→ Supplied records:
┏━━

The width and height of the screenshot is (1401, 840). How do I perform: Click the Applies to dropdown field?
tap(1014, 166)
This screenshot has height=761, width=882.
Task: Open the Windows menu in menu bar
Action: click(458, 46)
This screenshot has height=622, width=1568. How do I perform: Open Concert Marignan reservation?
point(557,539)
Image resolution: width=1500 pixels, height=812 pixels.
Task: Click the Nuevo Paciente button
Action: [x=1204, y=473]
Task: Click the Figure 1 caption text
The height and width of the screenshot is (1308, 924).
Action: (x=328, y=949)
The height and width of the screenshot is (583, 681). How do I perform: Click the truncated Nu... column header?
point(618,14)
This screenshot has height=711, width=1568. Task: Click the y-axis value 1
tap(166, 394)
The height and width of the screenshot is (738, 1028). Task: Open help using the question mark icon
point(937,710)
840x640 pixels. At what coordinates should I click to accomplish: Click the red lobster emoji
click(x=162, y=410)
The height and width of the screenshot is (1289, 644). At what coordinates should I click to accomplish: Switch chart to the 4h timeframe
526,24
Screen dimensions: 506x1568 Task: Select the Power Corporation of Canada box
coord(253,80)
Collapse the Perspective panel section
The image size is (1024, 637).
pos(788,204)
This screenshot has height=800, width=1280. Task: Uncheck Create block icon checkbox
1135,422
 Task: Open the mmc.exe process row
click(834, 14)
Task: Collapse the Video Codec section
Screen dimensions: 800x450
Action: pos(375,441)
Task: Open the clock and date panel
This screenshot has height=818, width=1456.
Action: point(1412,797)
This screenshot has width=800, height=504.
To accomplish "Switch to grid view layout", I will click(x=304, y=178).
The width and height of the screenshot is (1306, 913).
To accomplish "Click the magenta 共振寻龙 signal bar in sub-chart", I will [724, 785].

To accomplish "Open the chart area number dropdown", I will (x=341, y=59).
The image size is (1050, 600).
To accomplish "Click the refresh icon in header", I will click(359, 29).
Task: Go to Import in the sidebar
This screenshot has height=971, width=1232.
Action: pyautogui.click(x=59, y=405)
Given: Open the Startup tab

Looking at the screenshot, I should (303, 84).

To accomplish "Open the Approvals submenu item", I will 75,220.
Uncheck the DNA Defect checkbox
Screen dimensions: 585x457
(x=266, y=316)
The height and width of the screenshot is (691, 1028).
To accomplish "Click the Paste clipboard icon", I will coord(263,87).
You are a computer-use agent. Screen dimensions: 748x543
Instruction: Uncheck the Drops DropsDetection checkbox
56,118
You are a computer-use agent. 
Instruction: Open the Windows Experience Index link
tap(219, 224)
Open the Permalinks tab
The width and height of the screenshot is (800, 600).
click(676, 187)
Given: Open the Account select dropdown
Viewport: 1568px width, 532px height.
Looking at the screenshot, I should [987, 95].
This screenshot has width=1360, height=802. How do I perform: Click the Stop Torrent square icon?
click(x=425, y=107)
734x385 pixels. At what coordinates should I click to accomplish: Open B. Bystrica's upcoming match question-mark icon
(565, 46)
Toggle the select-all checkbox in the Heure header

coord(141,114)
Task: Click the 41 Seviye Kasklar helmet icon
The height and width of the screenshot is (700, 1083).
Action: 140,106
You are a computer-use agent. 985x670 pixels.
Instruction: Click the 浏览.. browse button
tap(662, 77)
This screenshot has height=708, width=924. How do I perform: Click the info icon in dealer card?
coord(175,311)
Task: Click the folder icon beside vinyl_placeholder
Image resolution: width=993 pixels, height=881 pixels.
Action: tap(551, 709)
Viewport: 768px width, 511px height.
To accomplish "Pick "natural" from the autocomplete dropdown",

┗━━

→ Your assignment:
The line that contains "Given: Open the Account select dropdown", the final line of the listing, and every line between them are to be retyped exactly; nothing else.

→ Completed exercise:
Given: Open the Account select dropdown
Viewport: 1568px width, 532px height.
Looking at the screenshot, I should [987, 95].
This screenshot has width=1360, height=802. How do I perform: Click the Stop Torrent square icon?
click(x=425, y=107)
734x385 pixels. At what coordinates should I click to accomplish: Open B. Bystrica's upcoming match question-mark icon
(565, 46)
Toggle the select-all checkbox in the Heure header

coord(141,114)
Task: Click the 41 Seviye Kasklar helmet icon
The height and width of the screenshot is (700, 1083).
Action: 140,106
You are a computer-use agent. 985x670 pixels.
Instruction: Click the 浏览.. browse button
tap(662, 77)
This screenshot has height=708, width=924. How do I perform: Click the info icon in dealer card?
coord(175,311)
Task: Click the folder icon beside vinyl_placeholder
Image resolution: width=993 pixels, height=881 pixels.
Action: tap(551, 709)
Viewport: 768px width, 511px height.
To accomplish "Pick "natural" from the autocomplete dropdown",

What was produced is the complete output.